Arguably the major reasons for the increasing trend and reduction in volatility of the terms of trade are compositional change and the de-commodification of some goods exports. However, improved institutions within New Zealand that allow resources to shift more efficiently in response to relative price shocks and the more recent phenomenon of the growing presence of China in the international market are also likely reasons.

The conclusions one can draw from this work concerning the outlook for the terms of trade are unclear. There are factors that could result in higher prices for some exports, such as the continued de-commodification of New Zealand’s primary commodity exports, further world trade reform and the growing demand from China as more of the population enjoys higher income levels. However, these could be offset by lower prices for some other exports due to increased supply from some emerging markets such as South America or the continued downward pressure China is putting on world manufacturing prices, including New Zealand manufactured export prices. The same can be said for New Zealand import prices. Some import prices may stay relatively low in future as New Zealand sources more of its manufactured goods from “low-cost” countries such as China and the ASEAN countries.

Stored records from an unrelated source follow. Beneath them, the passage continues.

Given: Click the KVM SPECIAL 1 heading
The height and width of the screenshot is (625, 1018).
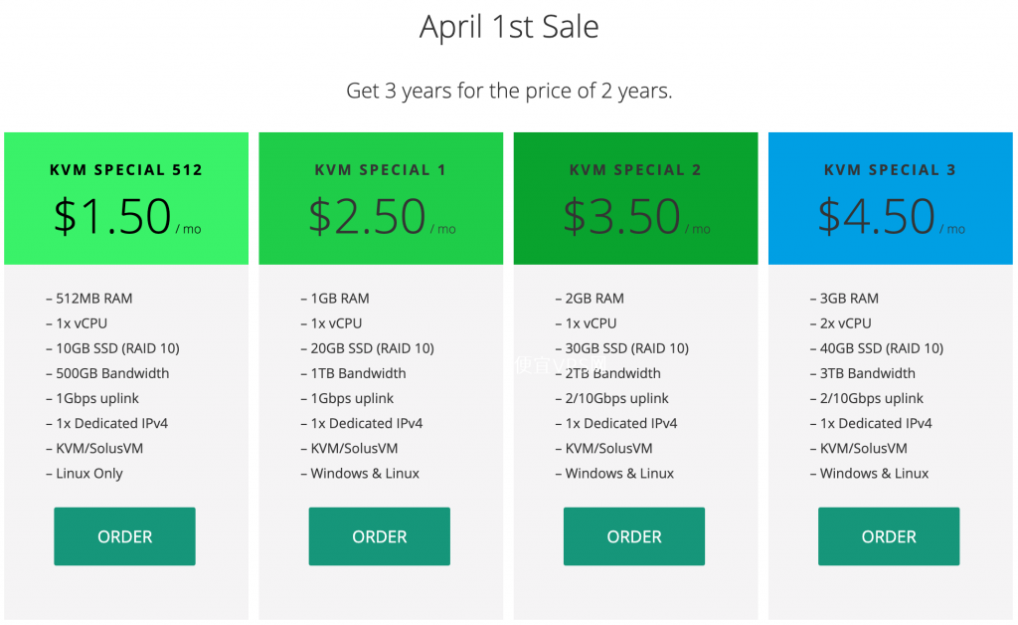Looking at the screenshot, I should (381, 170).
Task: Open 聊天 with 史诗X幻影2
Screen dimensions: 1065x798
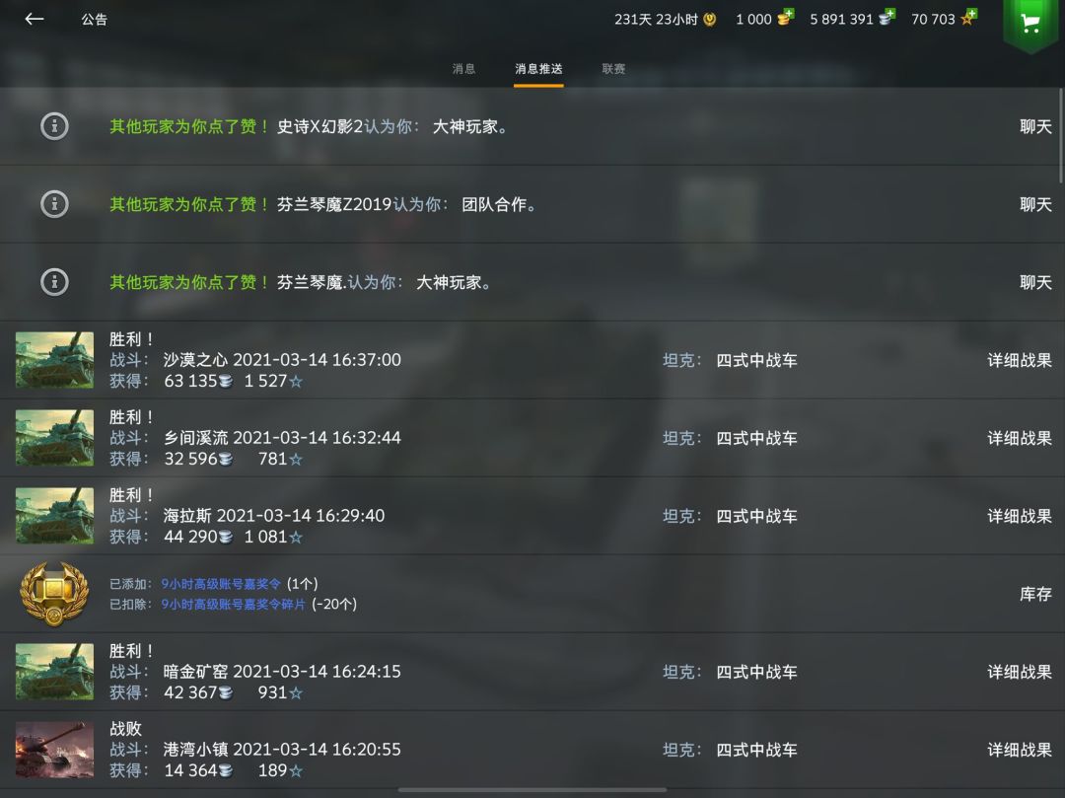Action: pos(1035,126)
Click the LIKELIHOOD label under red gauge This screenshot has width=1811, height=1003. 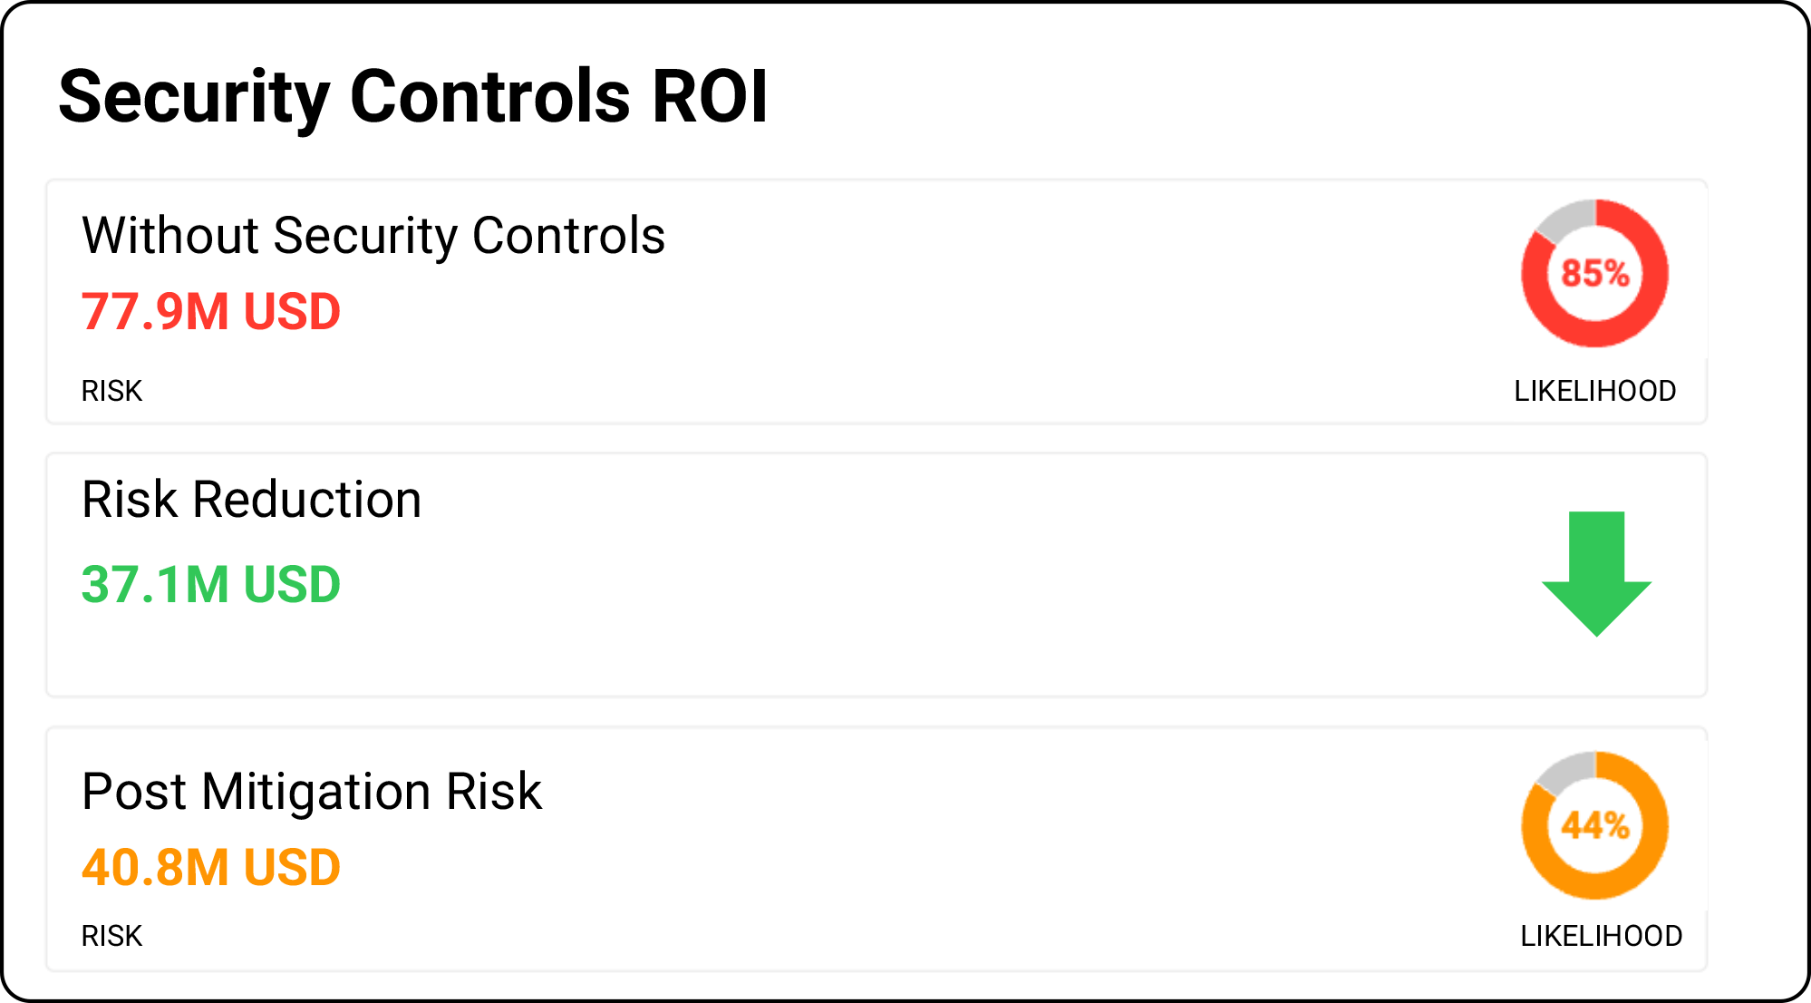(x=1595, y=391)
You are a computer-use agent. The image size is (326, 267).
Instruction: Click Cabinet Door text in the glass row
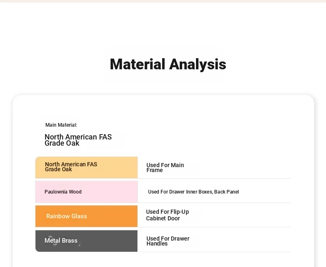163,218
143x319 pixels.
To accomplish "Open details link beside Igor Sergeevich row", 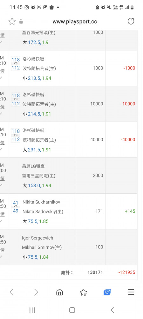I will tap(3, 250).

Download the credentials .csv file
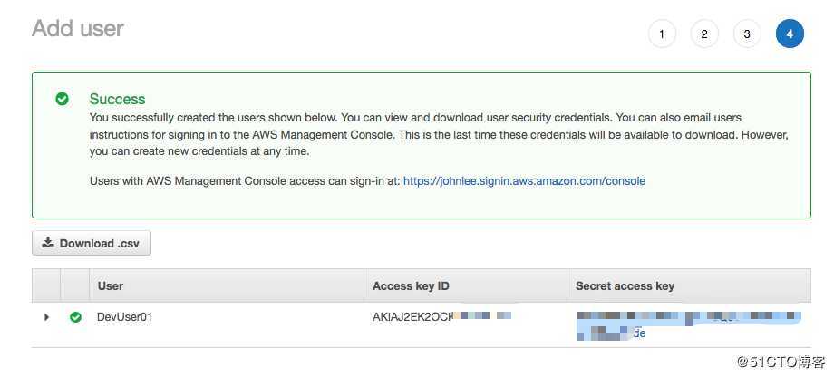coord(92,243)
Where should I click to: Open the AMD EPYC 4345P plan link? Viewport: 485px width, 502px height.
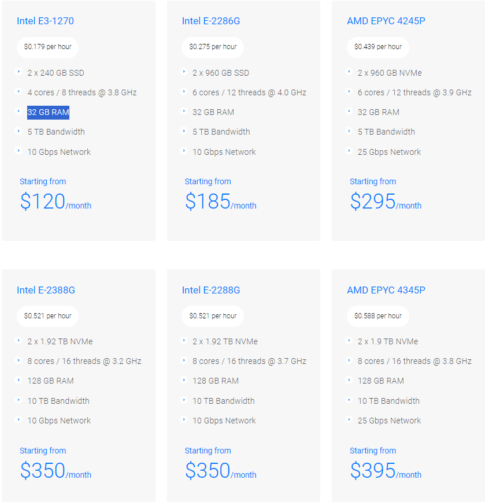coord(386,290)
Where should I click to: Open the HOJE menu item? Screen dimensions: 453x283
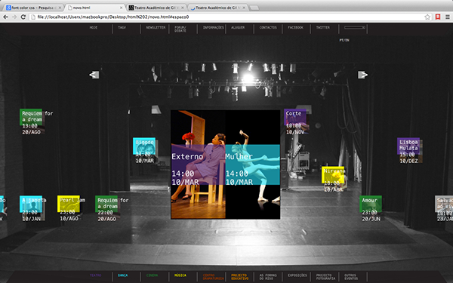(94, 28)
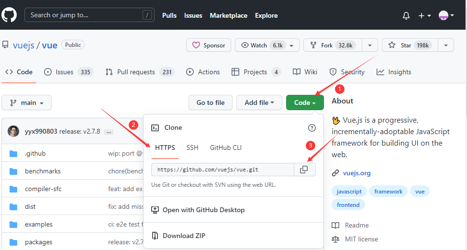Toggle Watch for repository notifications
Image resolution: width=467 pixels, height=250 pixels.
(267, 45)
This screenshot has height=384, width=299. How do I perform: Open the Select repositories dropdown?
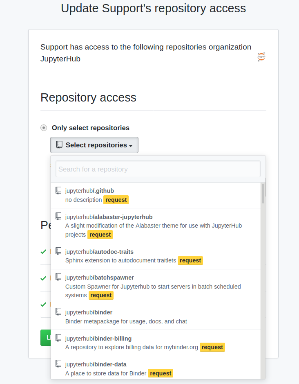pyautogui.click(x=94, y=145)
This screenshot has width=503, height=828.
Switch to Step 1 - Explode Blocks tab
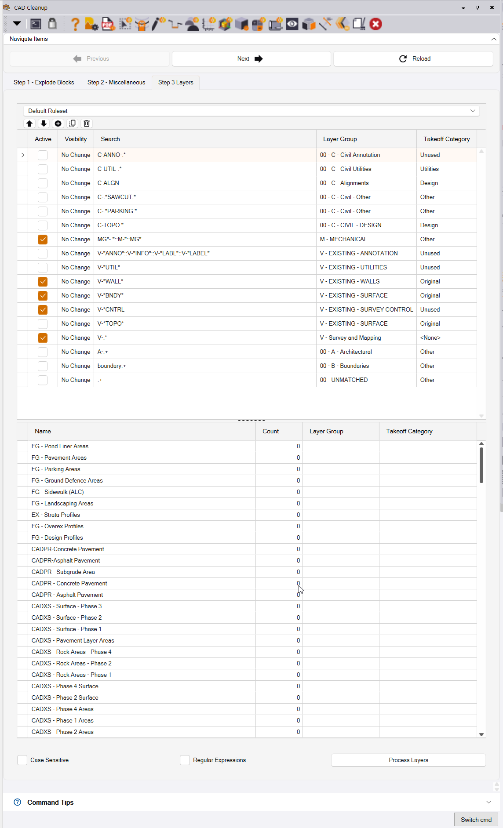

However, China’s growing presence on the world market may also result in other import prices being higher in the future, for example oil prices.

Although the outlook for the terms of trade is uncertain, there are polices that could help to highlight the positive factors discussed above which could then have positive growth implications. One of these is the continued push for world trade reform, particularly in agriculture. New Zealand is already playing a role in this area and it will need to continue in this vein. The potential for higher export prices as a result of trade liberalisation is large. Other policies that may help include the development of opportunities for New Zealand firms to export more value-added products. This will give them more price-setting power overseas and the opportunity to develop niche markets. The marketing of New Zealand products overseas may also assist with this. Also important to consider are the institutions within New Zealand. It was suggested that one reason why New Zealand’s terms of trade has increased over the past three decades is that its institutions have a greater ability to respond to relative price movements than they did in the past, therefore resulting in the terms of trade becoming more endogenous. If policies can be developed that would continue to allow the efficient response to relative price movements, or policies that lower the adjustment costs from shifting these resources, then this could see the terms of trade continue to increase.

One area of work that was not examined in this paper was the drivers of import price volatility. It was found that volatility in import prices have had a significant negative impact on New Zealand’s economic growth. If future research is able to examine what has been causing the volatility, then there may be an opportunity to address it and this could also have positive economic growth implications.